The irony is that the very mechanism that makes LLMs powerful during training (e.g. compressing raw data into compact, transferable representations) is exactly what we refuse to let them do after deployment. We stop the compression at the moment of release and replace it with external memory. Most agent harnesses, of course, compress context in some bespoke way. But wouldn’t the bitter lesson suggest that the models themselves should learn to do this compression, directly and at scale?

One example Yu Sun shares to illustrate the debate is math. Consider Fermat’s Last Theorem. For over 350 years, no mathematician could prove it - not because they lacked access to the right literature, but because the solution was highly novel. The conceptual distance between established mathematics and the eventual answer was simply too vast. When Andrew Wiles finally cracked it in the 1990s, after seven years of working in near-total isolation, he had to invent powerful new techniques to reach the solution. His proof relied on successfully bridging two distinct branches of mathematics: elliptic curves and modular forms. While earlier work by Ken Ribet had shown that proving this connection would automatically resolve Fermat’s Last Theorem, no one possessed the theoretical machinery to actually construct that bridge until Wiles. A similar argument can be made about Grigori Perelman’s proof of the Poincaré conjecture.

讽刺的是,使大语言模型在训练时如此强大的机制(例如将原始数据压缩为紧凑、可迁移的表征),恰恰是我们在其部署后禁止它们继续执行的。我们在模型发布时中止了这种压缩能力,转而用外部记忆系统替代。当然,大多数智能体框架会通过定制化方式压缩上下文。但"苦涩的教训"理论不正是暗示着:模型自身应该直接学习这种大规模压缩能力吗?

孙宇分享的数学案例生动诠释了这一争论。以费马大定理为例:350多年间,数学家们始终无法证明它——并非因为文献匮乏,而是答案需要突破性创新。现有数学体系与最终解法之间的概念鸿沟实在过于巨大。当安德鲁·怀尔斯在1990年代闭关七年后终于破解时,他不得不发明全新的数学工具。其证明关键在于架起椭圆曲线与模形式这两个数学分支的桥梁——虽然肯·里贝特早前已证实该联系能自动推导出费马大定理,但在怀尔斯之前无人掌握构建这座桥梁的理论工具。格里戈里·佩雷尔曼证明庞加莱猜想的过程同样印证了这一观点。

The central question is:do these examples prove that something is missing from LLMs, some ability to update their priors and think in truly creative ways? Or, does the story prove the opposite - that all human knowledge is just data available for training/recombination, and Wiles and Perelman simply show what LLMs could do at even greater scale?

This question is empirical, and the answer is not known yet.

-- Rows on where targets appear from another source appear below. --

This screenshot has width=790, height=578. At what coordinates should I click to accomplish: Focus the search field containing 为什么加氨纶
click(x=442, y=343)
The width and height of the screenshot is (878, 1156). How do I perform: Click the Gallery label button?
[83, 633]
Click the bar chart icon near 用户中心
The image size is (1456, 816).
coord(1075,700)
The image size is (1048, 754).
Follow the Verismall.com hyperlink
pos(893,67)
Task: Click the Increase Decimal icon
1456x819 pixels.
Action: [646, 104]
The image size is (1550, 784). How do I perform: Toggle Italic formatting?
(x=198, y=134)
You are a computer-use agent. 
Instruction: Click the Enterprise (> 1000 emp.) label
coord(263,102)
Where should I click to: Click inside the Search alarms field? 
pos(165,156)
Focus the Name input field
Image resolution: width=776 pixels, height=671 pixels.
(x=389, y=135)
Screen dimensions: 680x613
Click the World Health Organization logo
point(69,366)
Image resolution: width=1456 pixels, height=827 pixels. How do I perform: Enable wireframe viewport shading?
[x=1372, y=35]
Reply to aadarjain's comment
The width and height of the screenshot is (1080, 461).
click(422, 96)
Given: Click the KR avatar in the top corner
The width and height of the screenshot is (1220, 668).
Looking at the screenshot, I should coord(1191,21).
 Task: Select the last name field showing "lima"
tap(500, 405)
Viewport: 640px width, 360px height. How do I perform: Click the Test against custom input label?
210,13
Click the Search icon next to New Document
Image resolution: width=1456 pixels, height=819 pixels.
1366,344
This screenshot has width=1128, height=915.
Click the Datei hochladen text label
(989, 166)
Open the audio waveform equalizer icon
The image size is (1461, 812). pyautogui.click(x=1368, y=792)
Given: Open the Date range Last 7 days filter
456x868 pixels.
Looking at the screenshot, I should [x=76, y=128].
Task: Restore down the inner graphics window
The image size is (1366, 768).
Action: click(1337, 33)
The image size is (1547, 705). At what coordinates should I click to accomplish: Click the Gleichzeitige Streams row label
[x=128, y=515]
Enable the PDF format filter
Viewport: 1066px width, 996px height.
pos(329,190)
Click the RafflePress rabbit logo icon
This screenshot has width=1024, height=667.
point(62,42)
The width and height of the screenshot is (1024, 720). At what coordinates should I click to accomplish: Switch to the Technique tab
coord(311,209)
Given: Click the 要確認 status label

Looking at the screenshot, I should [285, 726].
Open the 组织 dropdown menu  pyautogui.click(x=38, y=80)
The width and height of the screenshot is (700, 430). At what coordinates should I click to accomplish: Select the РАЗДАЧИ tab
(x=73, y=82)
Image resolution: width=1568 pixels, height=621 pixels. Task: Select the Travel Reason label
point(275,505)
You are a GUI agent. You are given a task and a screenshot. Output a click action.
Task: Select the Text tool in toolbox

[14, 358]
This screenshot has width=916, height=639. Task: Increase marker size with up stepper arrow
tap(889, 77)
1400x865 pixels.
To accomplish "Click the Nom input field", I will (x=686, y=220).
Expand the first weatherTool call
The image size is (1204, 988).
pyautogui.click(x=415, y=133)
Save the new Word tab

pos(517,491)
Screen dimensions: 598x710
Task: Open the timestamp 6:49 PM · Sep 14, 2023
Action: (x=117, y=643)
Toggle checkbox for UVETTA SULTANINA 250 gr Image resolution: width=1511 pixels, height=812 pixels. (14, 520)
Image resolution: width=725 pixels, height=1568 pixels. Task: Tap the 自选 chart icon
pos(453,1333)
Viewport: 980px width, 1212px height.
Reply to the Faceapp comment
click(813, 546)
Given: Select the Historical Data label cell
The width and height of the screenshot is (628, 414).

But we do know there are many classes of problems where in-context learning fails today and where parametric learning could have an impact. For example:

核心问题是:这些例子是否证明了大型语言模型(LLMs)缺失了某些能力——比如更新先验知识或以真正创造性的方式思考?或者说,这些故事是否恰恰证明了相反的观点——即所有人类知识都只是可供训练/重组的数据,而怀尔斯和佩雷尔曼的成就仅仅展示了LLMs在更大规模上也能做到的事?

这是个实证性问题,目前尚无定论。但我们确实知道,当今存在许多情境学习失效的领域,而参数化学习可能会产生影响。例如:

What’s more, in-context learning is limited to what can be expressed in language, whereas weights can encode concepts that someone’s prompt cannot relay in text. Some patterns are too high-dimensional, too tacit, too deeply structural to fit in a context. For example, the visual texture that distinguishes a benign artifact from a tumor in a medical scan, or the micro-fluctuations in audio that define a speaker’s unique cadence, are patterns that do not easily decompose into exact words. Language can only approximate them. No prompt, no matter how long, can transfer either; that kind of knowledge can only live in the weights. They live in the latent space of learned representations, not words. No matter how long the context window grows, there will be knowledge that cannot be described in text and can only be held in the parameters.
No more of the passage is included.